Friday 15 December 2023

The Hardings - 18th Century Booksellers on St Martin's Lane.



Some unedited notes -

The Hardings - 18th Century Booksellers on the Pavement, St Martins Lane.

John Harding, and his son Samuel Harding and to confuse issues his son another Samuel Harding.

At the Post House, Bible & Anchor on the Pavement, St Martin's Lane, London from 1678.

John Harding was a General Post Receiver 1708 - 22.

Samuel Harding ditto 1723 - 54.

Samuel Harding succeeded his father in 1734.

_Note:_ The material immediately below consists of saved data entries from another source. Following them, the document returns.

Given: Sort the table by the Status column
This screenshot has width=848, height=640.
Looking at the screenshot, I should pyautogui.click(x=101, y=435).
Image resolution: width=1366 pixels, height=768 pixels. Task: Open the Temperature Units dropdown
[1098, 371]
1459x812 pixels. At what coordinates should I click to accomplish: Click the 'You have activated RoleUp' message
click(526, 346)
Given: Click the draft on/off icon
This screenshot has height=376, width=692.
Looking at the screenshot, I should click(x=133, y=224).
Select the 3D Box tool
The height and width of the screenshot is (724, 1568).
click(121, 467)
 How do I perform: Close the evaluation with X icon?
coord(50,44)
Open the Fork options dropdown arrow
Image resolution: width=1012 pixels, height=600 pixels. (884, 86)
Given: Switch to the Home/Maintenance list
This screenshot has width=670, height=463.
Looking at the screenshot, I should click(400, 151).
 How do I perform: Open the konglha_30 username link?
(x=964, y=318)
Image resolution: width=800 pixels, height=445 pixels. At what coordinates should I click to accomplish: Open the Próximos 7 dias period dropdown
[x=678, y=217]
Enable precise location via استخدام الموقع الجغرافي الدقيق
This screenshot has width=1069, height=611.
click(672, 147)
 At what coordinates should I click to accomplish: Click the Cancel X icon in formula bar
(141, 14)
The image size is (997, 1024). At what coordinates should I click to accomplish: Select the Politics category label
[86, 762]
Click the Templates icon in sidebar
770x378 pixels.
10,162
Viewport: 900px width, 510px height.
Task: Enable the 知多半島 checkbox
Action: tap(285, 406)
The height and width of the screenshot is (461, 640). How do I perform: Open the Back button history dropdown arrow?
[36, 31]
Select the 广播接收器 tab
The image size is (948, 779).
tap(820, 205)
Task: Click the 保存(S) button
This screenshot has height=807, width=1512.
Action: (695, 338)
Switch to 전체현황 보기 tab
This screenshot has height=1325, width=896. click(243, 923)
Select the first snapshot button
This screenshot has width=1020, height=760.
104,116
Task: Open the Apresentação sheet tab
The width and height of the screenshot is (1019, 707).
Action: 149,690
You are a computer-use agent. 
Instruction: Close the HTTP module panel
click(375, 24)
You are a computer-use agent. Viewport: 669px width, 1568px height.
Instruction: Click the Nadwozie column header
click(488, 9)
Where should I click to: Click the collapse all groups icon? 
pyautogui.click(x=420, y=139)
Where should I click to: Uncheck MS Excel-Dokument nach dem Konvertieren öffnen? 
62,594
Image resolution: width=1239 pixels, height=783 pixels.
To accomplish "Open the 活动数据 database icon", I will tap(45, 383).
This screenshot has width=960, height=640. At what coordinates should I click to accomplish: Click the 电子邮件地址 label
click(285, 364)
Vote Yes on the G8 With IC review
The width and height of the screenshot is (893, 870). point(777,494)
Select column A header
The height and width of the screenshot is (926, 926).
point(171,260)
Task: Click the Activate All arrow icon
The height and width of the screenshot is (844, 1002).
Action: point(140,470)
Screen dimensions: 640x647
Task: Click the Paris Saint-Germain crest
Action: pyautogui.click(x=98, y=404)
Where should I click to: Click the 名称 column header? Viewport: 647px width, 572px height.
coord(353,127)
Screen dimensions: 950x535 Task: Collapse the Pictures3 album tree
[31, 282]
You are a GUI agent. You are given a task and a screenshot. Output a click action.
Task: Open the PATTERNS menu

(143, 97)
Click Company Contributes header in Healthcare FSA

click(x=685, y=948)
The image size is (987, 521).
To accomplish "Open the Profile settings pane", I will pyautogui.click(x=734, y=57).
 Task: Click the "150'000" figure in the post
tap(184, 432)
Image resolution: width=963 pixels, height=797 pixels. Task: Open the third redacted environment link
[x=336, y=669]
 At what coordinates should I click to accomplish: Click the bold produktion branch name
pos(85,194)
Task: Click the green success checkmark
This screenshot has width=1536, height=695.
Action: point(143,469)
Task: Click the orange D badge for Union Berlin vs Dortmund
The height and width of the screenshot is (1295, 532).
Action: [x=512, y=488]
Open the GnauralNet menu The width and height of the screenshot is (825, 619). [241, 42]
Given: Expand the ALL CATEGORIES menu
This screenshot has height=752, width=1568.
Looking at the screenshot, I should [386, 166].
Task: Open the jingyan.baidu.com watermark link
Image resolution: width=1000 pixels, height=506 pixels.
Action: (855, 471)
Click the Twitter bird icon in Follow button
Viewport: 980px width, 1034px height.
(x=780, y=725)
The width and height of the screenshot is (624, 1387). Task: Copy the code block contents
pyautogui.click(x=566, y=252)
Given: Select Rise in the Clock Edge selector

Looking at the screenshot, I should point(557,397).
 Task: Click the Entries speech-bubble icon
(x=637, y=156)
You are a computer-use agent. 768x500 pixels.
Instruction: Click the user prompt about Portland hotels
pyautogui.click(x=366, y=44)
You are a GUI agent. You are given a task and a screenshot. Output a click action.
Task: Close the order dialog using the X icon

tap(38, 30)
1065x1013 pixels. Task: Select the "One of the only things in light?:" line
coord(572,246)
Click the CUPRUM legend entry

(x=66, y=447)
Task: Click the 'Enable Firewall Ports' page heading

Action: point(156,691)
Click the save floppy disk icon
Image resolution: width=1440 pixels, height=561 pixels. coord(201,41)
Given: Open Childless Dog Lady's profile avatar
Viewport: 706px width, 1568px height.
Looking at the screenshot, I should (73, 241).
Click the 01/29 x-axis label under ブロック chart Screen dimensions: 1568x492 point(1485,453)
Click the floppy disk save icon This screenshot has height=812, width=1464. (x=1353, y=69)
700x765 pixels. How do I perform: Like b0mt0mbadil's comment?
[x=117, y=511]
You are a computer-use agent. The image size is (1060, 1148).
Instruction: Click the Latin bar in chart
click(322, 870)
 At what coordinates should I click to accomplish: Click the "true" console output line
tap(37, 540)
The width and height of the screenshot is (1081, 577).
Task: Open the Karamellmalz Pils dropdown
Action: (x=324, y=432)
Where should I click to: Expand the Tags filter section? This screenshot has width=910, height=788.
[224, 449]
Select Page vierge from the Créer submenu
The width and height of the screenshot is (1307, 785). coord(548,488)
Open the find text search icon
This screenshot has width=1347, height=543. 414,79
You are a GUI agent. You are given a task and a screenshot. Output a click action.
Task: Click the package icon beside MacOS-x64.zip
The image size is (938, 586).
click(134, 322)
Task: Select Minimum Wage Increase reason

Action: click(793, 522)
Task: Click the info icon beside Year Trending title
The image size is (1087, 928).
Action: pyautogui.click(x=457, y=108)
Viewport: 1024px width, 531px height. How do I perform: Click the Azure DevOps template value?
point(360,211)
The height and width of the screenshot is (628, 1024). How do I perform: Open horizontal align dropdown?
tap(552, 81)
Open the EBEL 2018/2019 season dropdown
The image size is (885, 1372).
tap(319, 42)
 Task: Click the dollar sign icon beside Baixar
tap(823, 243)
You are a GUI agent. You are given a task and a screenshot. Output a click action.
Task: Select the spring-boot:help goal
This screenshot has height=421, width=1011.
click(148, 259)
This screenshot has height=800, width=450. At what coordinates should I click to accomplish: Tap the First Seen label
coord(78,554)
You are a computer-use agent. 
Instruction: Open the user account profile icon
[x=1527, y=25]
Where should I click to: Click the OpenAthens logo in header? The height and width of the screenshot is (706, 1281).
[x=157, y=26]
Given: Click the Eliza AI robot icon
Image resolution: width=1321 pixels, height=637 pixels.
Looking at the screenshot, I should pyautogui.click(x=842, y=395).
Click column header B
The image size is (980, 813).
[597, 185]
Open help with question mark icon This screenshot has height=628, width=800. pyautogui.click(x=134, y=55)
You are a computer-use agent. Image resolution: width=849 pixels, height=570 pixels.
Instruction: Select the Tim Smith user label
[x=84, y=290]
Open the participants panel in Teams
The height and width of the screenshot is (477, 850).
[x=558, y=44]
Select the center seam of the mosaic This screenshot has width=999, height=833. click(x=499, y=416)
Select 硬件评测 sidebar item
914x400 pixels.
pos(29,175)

Will  of Samuel Harding published 1777, died and buried in Enfield Middlesex.

 


John Harding bookseller in London, at (i) Bible and Anchor, St. Paul's Churchyard; (2) Bible and Anchor, Newport Street, near Leicester Fields; (3) Blew Anchor and Bible St. Martin's Lane. 1678–1712? 

Entered in the Term Catalogue of Mich. 1678. Christopher Nesse's Christian's walk and work on earth ... Second edition. [T.C. i. 336.] 

Dunton became acquainted with John Harding at Sturbridge Fair and dealt with him for several years, finding him [p. 223] "a very honest man, an understanding bookseller and a zealous Church of England man, yet no bigot". 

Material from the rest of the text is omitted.